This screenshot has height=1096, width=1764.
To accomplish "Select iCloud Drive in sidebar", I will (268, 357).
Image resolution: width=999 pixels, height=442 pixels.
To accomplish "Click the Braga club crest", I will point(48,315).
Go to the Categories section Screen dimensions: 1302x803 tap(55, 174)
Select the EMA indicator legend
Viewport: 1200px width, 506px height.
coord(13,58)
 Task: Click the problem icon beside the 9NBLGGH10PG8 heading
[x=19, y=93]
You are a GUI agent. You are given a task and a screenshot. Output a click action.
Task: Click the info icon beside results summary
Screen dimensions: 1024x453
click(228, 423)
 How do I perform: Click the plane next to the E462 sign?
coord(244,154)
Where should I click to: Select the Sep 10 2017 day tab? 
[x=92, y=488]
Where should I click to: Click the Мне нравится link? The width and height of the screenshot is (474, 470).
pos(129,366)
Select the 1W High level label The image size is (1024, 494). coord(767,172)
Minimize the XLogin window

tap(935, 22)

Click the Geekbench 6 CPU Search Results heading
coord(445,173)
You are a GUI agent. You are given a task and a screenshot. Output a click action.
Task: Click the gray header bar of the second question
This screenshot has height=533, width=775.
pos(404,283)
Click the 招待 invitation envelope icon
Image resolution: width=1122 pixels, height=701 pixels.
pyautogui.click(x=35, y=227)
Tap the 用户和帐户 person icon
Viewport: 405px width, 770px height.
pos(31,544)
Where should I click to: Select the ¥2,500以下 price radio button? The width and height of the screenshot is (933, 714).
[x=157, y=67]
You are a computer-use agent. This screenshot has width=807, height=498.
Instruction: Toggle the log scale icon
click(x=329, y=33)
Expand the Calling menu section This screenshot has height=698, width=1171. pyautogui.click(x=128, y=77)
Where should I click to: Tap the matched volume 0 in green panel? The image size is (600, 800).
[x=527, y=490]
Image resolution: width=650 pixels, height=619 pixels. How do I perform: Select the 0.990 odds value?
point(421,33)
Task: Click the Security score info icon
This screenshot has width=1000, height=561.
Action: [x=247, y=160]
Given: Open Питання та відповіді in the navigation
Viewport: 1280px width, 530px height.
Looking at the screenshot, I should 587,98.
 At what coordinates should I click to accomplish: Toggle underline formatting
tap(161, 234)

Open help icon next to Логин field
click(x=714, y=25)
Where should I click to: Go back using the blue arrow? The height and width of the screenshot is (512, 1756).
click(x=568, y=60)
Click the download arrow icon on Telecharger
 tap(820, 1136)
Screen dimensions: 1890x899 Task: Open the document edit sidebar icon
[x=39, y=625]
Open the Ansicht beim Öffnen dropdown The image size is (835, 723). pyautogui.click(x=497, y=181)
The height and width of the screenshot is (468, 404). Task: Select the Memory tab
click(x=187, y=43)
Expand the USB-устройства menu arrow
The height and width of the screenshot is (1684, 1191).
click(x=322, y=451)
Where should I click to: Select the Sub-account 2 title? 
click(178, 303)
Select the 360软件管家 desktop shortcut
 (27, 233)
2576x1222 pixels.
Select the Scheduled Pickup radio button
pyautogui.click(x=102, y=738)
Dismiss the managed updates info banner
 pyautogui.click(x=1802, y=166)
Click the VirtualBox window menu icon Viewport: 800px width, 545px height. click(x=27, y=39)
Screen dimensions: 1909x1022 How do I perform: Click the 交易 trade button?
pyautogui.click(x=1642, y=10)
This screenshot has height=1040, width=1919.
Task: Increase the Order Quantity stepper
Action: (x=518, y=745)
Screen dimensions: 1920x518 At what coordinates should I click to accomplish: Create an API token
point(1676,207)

▬▬▬▬▬▬▬▬▬▬

→ Aim of the exercise
Return every line of the material word for word.

→ Response
This screenshot has height=1096, width=1764.
To accomplish "Select iCloud Drive in sidebar", I will (268, 357).
Image resolution: width=999 pixels, height=442 pixels.
To accomplish "Click the Braga club crest", I will point(48,315).
Go to the Categories section Screen dimensions: 1302x803 tap(55, 174)
Select the EMA indicator legend
Viewport: 1200px width, 506px height.
coord(13,58)
 Task: Click the problem icon beside the 9NBLGGH10PG8 heading
[x=19, y=93]
You are a GUI agent. You are given a task and a screenshot. Output a click action.
Task: Click the info icon beside results summary
Screen dimensions: 1024x453
click(228, 423)
 How do I perform: Click the plane next to the E462 sign?
coord(244,154)
Where should I click to: Select the Sep 10 2017 day tab? 
[x=92, y=488]
Where should I click to: Click the Мне нравится link? The width and height of the screenshot is (474, 470).
pos(129,366)
Select the 1W High level label The image size is (1024, 494). coord(767,172)
Minimize the XLogin window

tap(935, 22)

Click the Geekbench 6 CPU Search Results heading
coord(445,173)
You are a GUI agent. You are given a task and a screenshot. Output a click action.
Task: Click the gray header bar of the second question
This screenshot has height=533, width=775.
pos(404,283)
Click the 招待 invitation envelope icon
Image resolution: width=1122 pixels, height=701 pixels.
pyautogui.click(x=35, y=227)
Tap the 用户和帐户 person icon
Viewport: 405px width, 770px height.
pos(31,544)
Where should I click to: Select the ¥2,500以下 price radio button? The width and height of the screenshot is (933, 714).
[x=157, y=67]
You are a computer-use agent. This screenshot has width=807, height=498.
Instruction: Toggle the log scale icon
click(x=329, y=33)
Expand the Calling menu section This screenshot has height=698, width=1171. pyautogui.click(x=128, y=77)
Where should I click to: Tap the matched volume 0 in green panel? The image size is (600, 800).
[x=527, y=490]
Image resolution: width=650 pixels, height=619 pixels. How do I perform: Select the 0.990 odds value?
point(421,33)
Task: Click the Security score info icon
This screenshot has width=1000, height=561.
Action: [x=247, y=160]
Given: Open Питання та відповіді in the navigation
Viewport: 1280px width, 530px height.
Looking at the screenshot, I should 587,98.
 At what coordinates should I click to accomplish: Toggle underline formatting
tap(161, 234)

Open help icon next to Логин field
click(x=714, y=25)
Where should I click to: Go back using the blue arrow? The height and width of the screenshot is (512, 1756).
click(x=568, y=60)
Click the download arrow icon on Telecharger
 tap(820, 1136)
Screen dimensions: 1890x899 Task: Open the document edit sidebar icon
[x=39, y=625]
Open the Ansicht beim Öffnen dropdown The image size is (835, 723). pyautogui.click(x=497, y=181)
The height and width of the screenshot is (468, 404). Task: Select the Memory tab
click(x=187, y=43)
Expand the USB-устройства menu arrow
The height and width of the screenshot is (1684, 1191).
click(x=322, y=451)
Where should I click to: Select the Sub-account 2 title? 
click(178, 303)
Select the 360软件管家 desktop shortcut
 (27, 233)
2576x1222 pixels.
Select the Scheduled Pickup radio button
pyautogui.click(x=102, y=738)
Dismiss the managed updates info banner
 pyautogui.click(x=1802, y=166)
Click the VirtualBox window menu icon Viewport: 800px width, 545px height. click(x=27, y=39)
Screen dimensions: 1909x1022 How do I perform: Click the 交易 trade button?
pyautogui.click(x=1642, y=10)
This screenshot has height=1040, width=1919.
Task: Increase the Order Quantity stepper
Action: (x=518, y=745)
Screen dimensions: 1920x518 At what coordinates should I click to accomplish: Create an API token
point(1676,207)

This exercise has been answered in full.